Mr. Koji Masuto at Harver Group in Tokyo will insist that the Company continues to invest in Asian equity this week as the Japanese markets look strong on US job markets and seem to have escaped the correction period.
Jul. 05, 2013 - CHUO-KU, Japan -- Director Mr. Koji Masuto at Harver Group today said the majority of analysts at the Company are expecting the Asian equity markets to perform particularly well over the next 2 quarters, especially in Tokyo where after a long period of growth the markets have over recent months seen a period of turbulence following disappointing economic data in China and the US which prompted huge sell offs in May. In a single day in May over 7 per cent was wiped off the NIKKEI, the largest decline since the Fukushima nuclear disaster in March, 2011 as investors rushed to sell, sending the Japanese markets into panic.
In July however Director Mr. Koji Masuto at Harver Group believes the Japanese economy has passed through all turbulence, and he today reassured staff "following two consecutive weeks of growth in Japan we look strong; the dollar is forecast to strengthen, the European Central Bank is expected to keep interest rates low, and US employment figures next week are forecast to be greatly improved.

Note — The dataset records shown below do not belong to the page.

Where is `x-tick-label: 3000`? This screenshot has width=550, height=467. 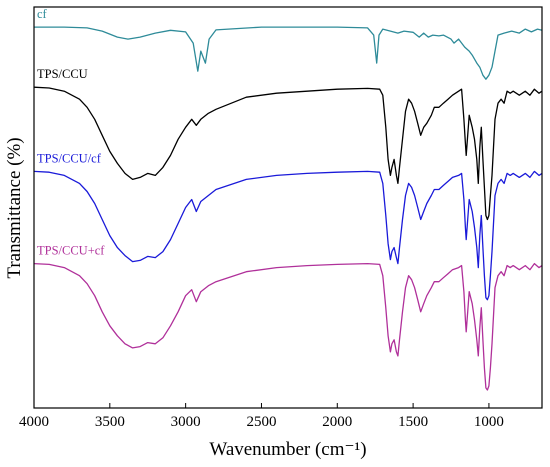
x-tick-label: 3000 is located at coordinates (186, 422).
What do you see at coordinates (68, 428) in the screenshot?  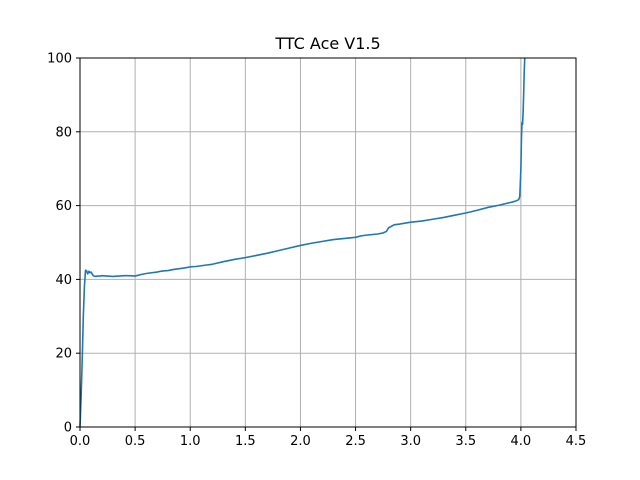 I see `y-tick-label: 0` at bounding box center [68, 428].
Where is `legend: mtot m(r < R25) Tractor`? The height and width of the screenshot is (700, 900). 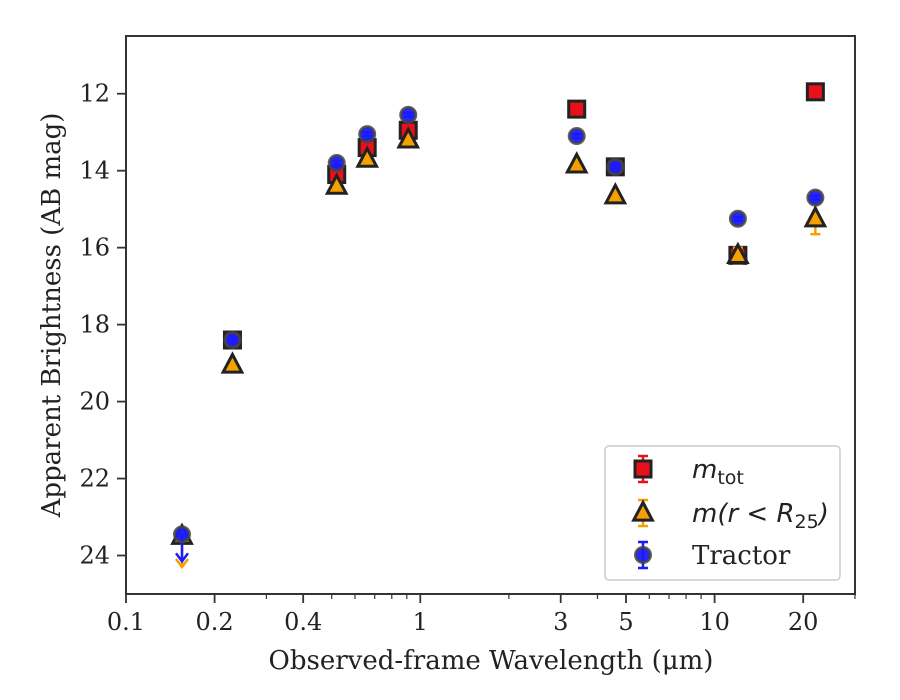
legend: mtot m(r < R25) Tractor is located at coordinates (722, 513).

The MSCI Asia Pacific Index rose almost 1 per cent this week reinforcing investor confidence and adding to the growing momentum in investment in Japanese equity". Director and Senior Partner Mr. James Aiguo commented on Mr. Masuto's announcement saying "The European Central Bank's stimulus is encouraging investor confidence and we are seeing that confidence reflected in Asia as well, so with the US dollar improving and the positive overall US outlook we should see positive movement this week".
Ms. Anita Schultz, Director of Investments at Harver Group also commented saying, "We have never lost faith in the resilience of the Japanese market or in the efficacy of the so-called abe-onomics, i.e. Japan's policy of quantitative easing; and it would appear that we were right to invest during this recent correction."